▶ [Work required] Would you print, word for word, only the lines running from the line with "Task: Click the Redo icon" to the last line of the entries, without the pictures?

····················

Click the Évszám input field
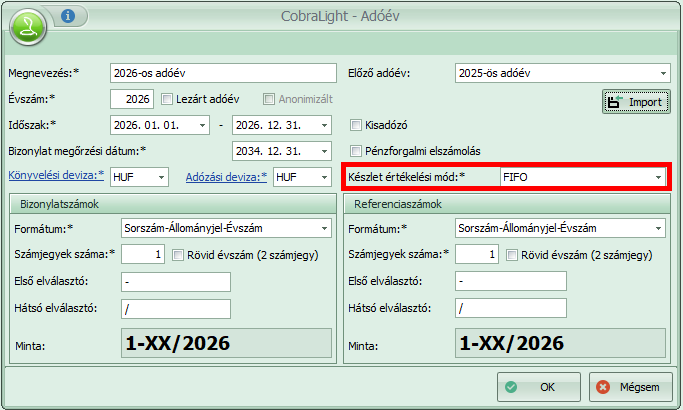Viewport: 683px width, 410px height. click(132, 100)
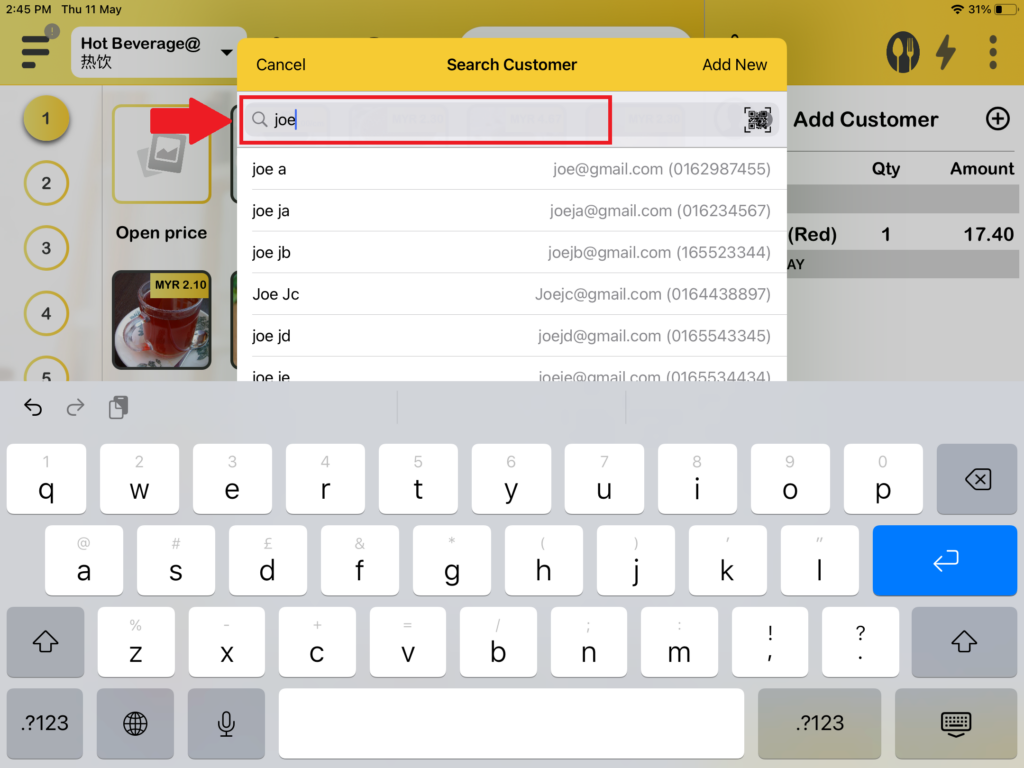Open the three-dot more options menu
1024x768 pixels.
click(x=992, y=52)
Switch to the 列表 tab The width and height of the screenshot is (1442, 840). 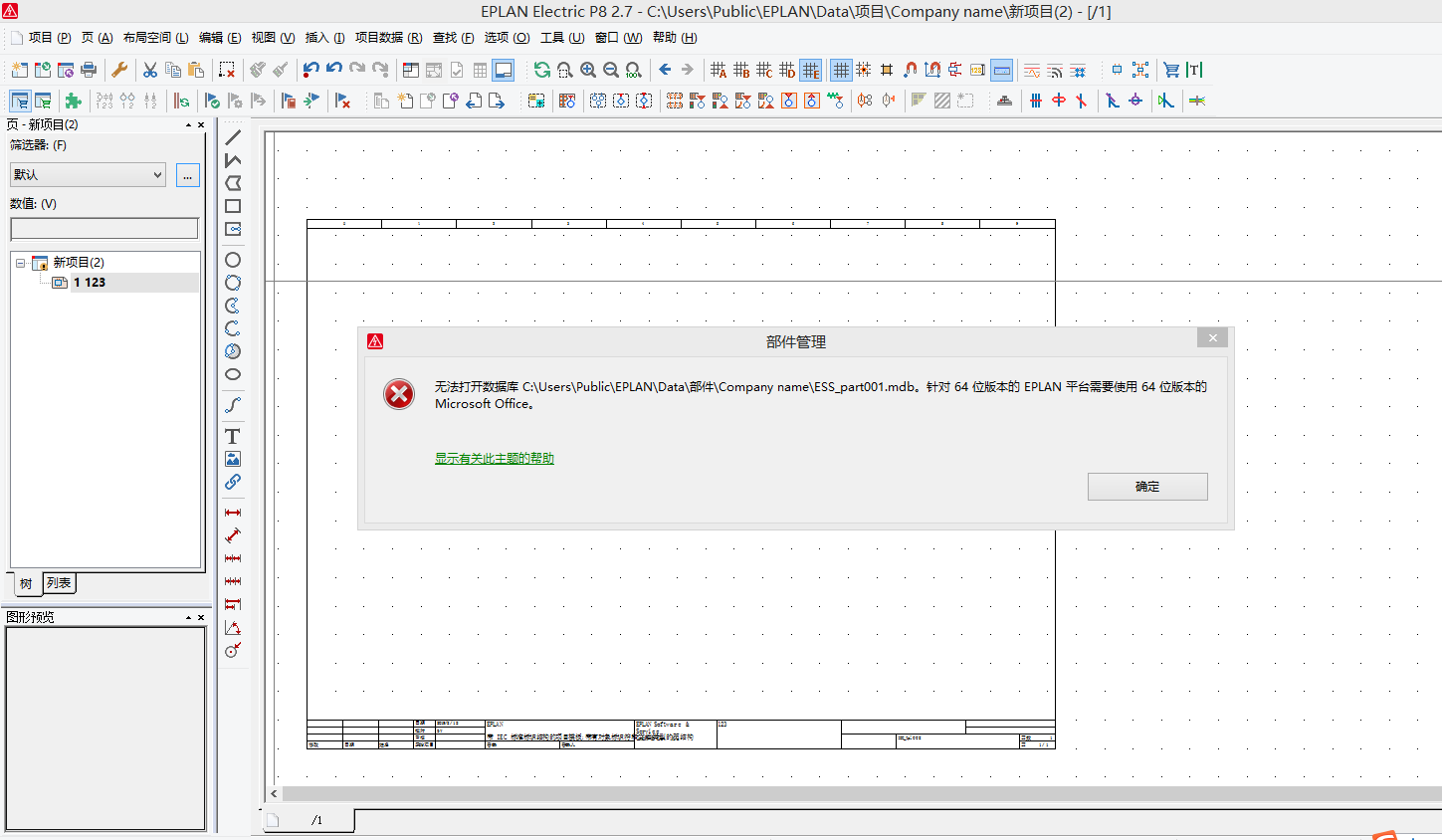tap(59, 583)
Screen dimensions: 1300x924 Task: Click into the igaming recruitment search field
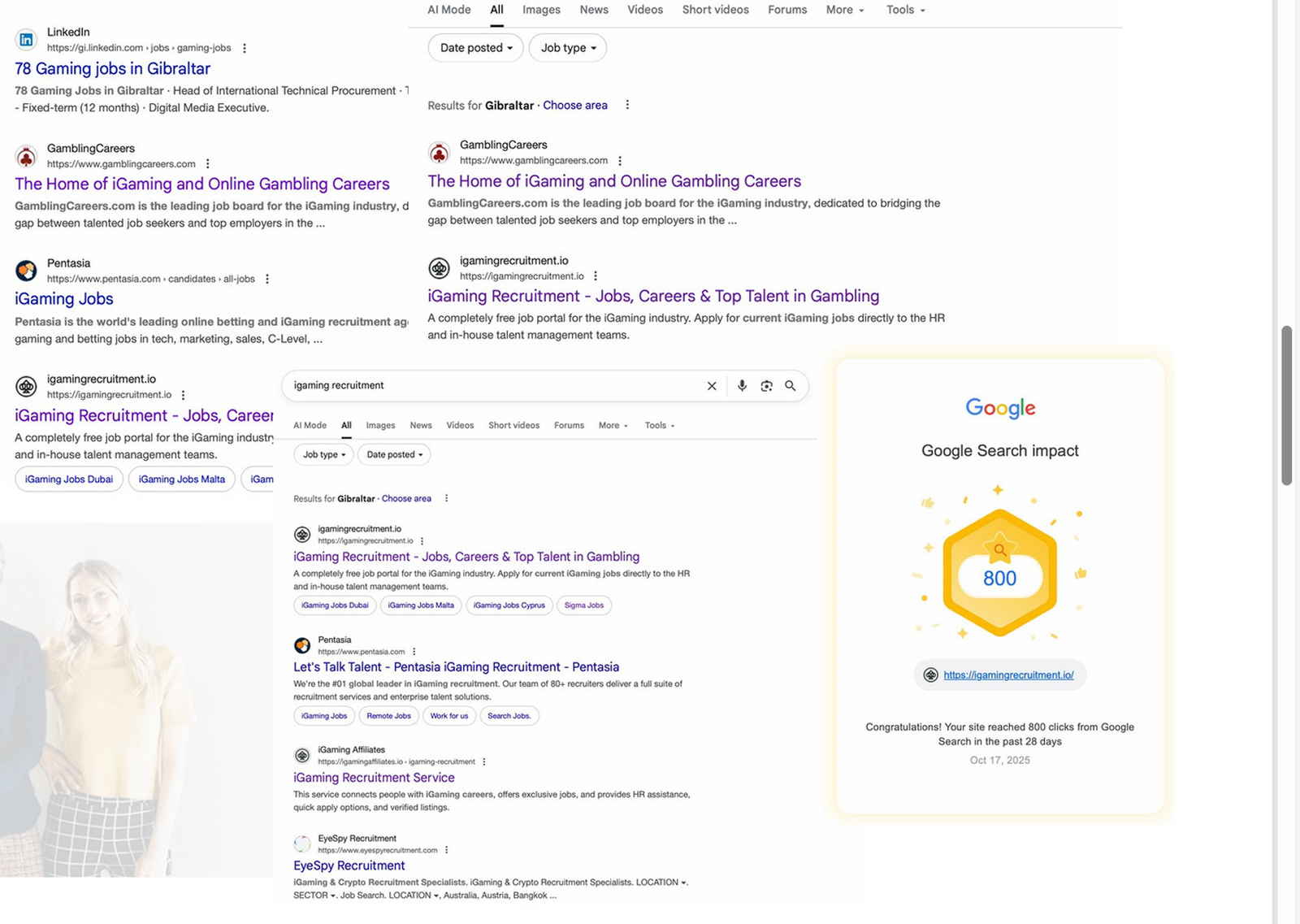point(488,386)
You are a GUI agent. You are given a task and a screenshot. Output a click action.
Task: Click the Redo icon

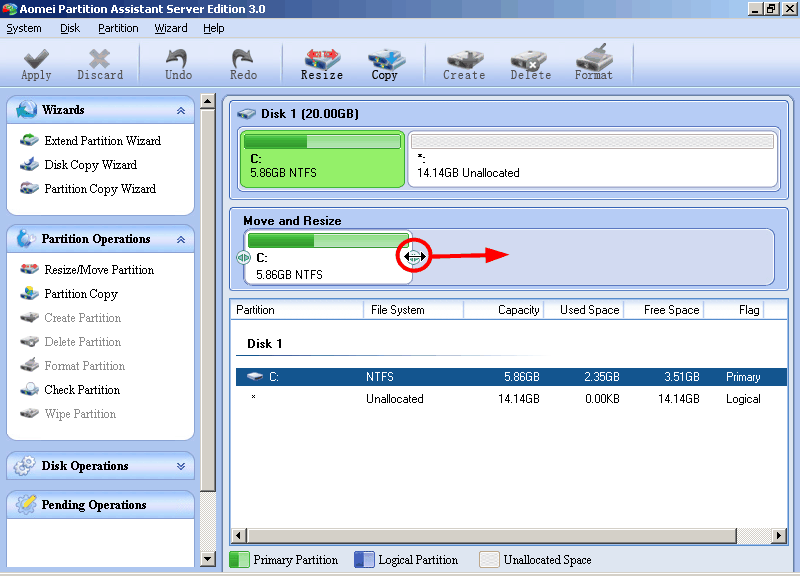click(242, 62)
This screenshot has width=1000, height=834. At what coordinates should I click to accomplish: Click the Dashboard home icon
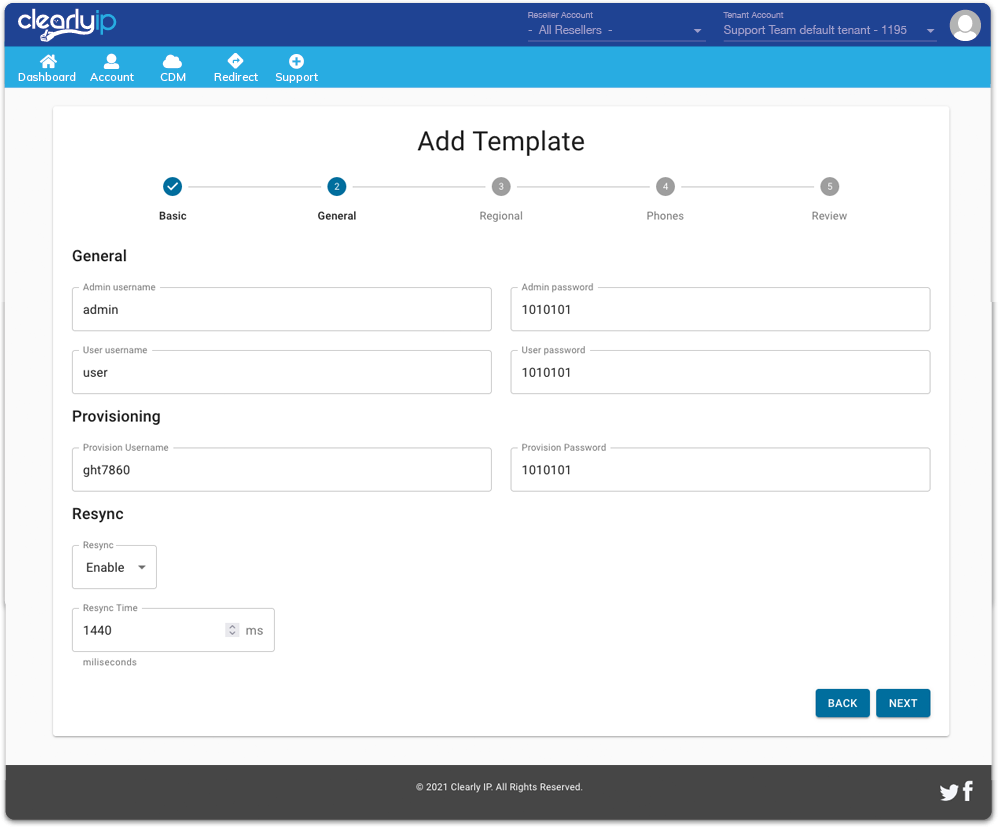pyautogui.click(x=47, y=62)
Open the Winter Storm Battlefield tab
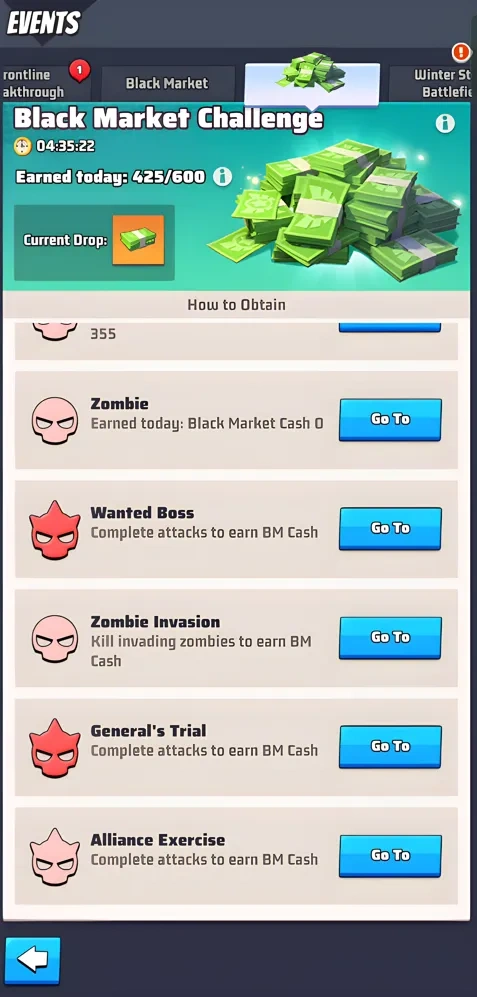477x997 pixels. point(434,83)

····················

▶ [Result of the task]
Task: Click the Redo icon

click(242, 62)
This screenshot has width=1000, height=834. At what coordinates should I click to accomplish: Click the Dashboard home icon
pyautogui.click(x=47, y=62)
Open the Winter Storm Battlefield tab
477x997 pixels. point(434,83)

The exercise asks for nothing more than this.